You Can't Take It with You (1938)


Tony Kirby, a straight-laced banker’s heir is in love with Alice Sycamore, a receptionist who works for his father and comes from an unconventional family.
A prospective in-laws party is ruined when Tony forces the get together one day ahead of schedule.
To complicate matters, Anthony P. Kirby needs to buy the Sycamore home in order to push the biggest munitions monopoly deal in U.S. history.
For some reason I had the wrong idea about this film.
My impression was that the Sycamore family was quite wealthy. and so, the messages that one should simply do whatever one thinks is fun; that one needn’t pay taxes if one doesn’t believe them; that one could manufacture dangerous and illegal explosives in one’s home while claiming ignorance that maybe one should not be doing these (and other) activities were incredibly hypocritical and irresponsible.
Sure, one could do all those things, if one had enough financial clout the avoid financial and legal consequences, …but what about everyone else?
Simply put, the film violates Immanuel Kant's Law of Nature Formula.
For decades I felt the film had also rubbed me the wrong way, and I did not feel the inclination to revisit it.
Due to the screwball comedy’s wide acclaim, (it’s a double Academy Award winner: Best Picture and Director!) I recently decided to screen it a second time.
The film could be construed as a variant on A Christmas Carol, other than the fact that it never even bothers to attempt Dickensian psychological depths. Set it a Christmas time and it becomes a perfect holiday movie.
No, the film never openly says that the Sycamores are rich.
And yet, they own desirable property, they have servants (do they even pay them salaries?), they feel no pressure to sell their property despite none of them really working, or not effectively working: a writer hasn’t published anything, and a dancer and a painter are ‘terrible.’
Danny Peary describes the family as lower middle class, to which I saw pshaw: These folks are well off: They live off their wealth but have simply decided not to bother to keep up with material luxuries, and so they live in a dump.
Either that, or the film is an out and out social Fantasy (that's right, I'm calling this one a Fantasy, call it a small scale Utopia, whatever; deal with it!) where a commune could live comfortably, on no apparent sources of income, and still manage to have hard cash handy for, at least, small emergencies.
The other option is that the film was not really meant to have a universal message: Its anti-materialistic philosophy is aimed squarely at people precisely like its villain: Only to the extremely wealthy, or financiers obsessed with financial gain.
If you can't afford it, this philosophy is not meant for you.
But if so, its universality dissipates: Why was this film so popularly beloved?
In late 60s, with the rise of the counterculture, this could easily have become a cult icon, well beyond its release date – but it was widely acclaimed much before that.
I can see some connections with kooky family shows like for example, The Addams Family, which also held some countercultural appeal, and which also happened to be a fantasy about a wealthy family.
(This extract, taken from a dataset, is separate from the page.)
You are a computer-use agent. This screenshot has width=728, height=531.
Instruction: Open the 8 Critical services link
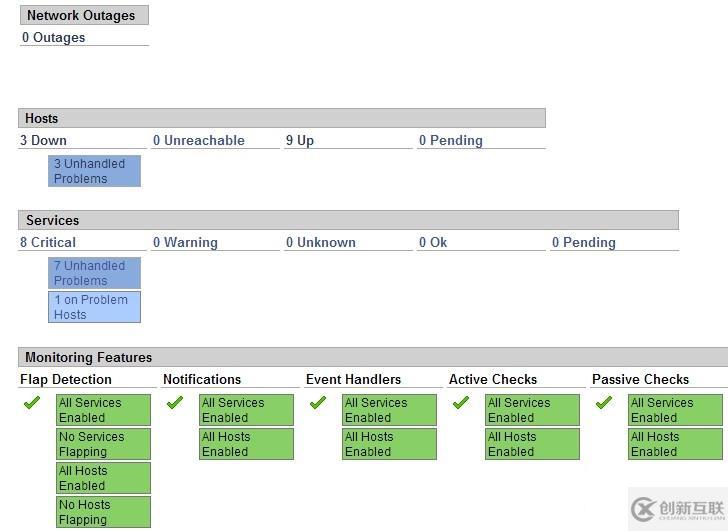pos(48,242)
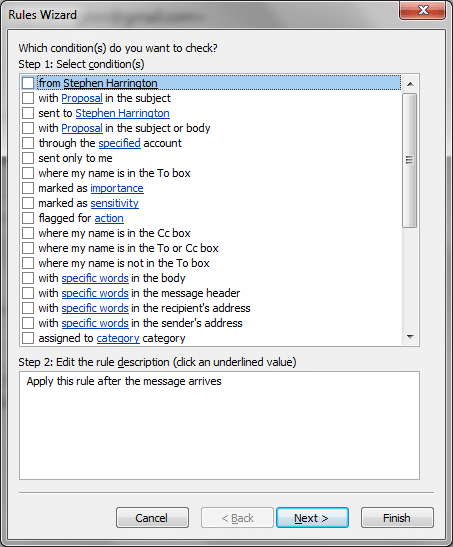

None of what goes on in that house makes any sense: It's a fireworks factory, a novelty manufacturing workshop, a revolutionary pamphlet press, a candy kitchen (which is apparently the only true source of income,) in addition to the fact that like Le Roi de cœur (1966) (another problematic Utopia movie) it's home to a bunch of madmen (or failed artists, if you prefer,) including a dancer.
I managed to laugh at some bits, but my wife laughed in many more other instances – she enjoyed the humor much more than I, but what can I say: Its philosophy still rubbed me the wrong way, particularly when Lionel Barrymore states that he doesn’t pay taxes because he doesn’t believe in them, reminding me of the current president.
See Kantian Law, above.
Another irritant is when a collection is taken up by their friends to bail them out. Can these folks truly not afford bail? When the Sycamores decide to sell, they don't reciprocate and ignore the terrible consequences of the sale on their friends and their community!
A similar scene works in It’s A Wonderful Life, but it just doesn’t work here.
The Sycamores screw all their neighbors with the sale of their home, fact which is ignored because we are told friends are more important than money, and because we had seen the neighbors take up a collection.
Yeah, we are told it, but we see no evidence that the Sycamores value their neighbors' homes, businesses and neighborhood in return.
In fact, we see the opposite.
And the reason for the sale?
A young lady's whim. She has a tiff with her fiancé despite that obvious fact that they both love each other and will eventually end up together.
For this, a neighborhood full of families is put in jeopardy.
Not only are these people 'nonconformists,' but their skulls are full of fluff.
A movie which is supposedly about friendship, money and material possessions is incredibly naïve about precisely its chosen subject.
There’s enough there for general audiences to enjoy so I’m gonna recommend it, just don’t try to think too hard about what the film is attempting to preach at audiences which simply don’t merit it.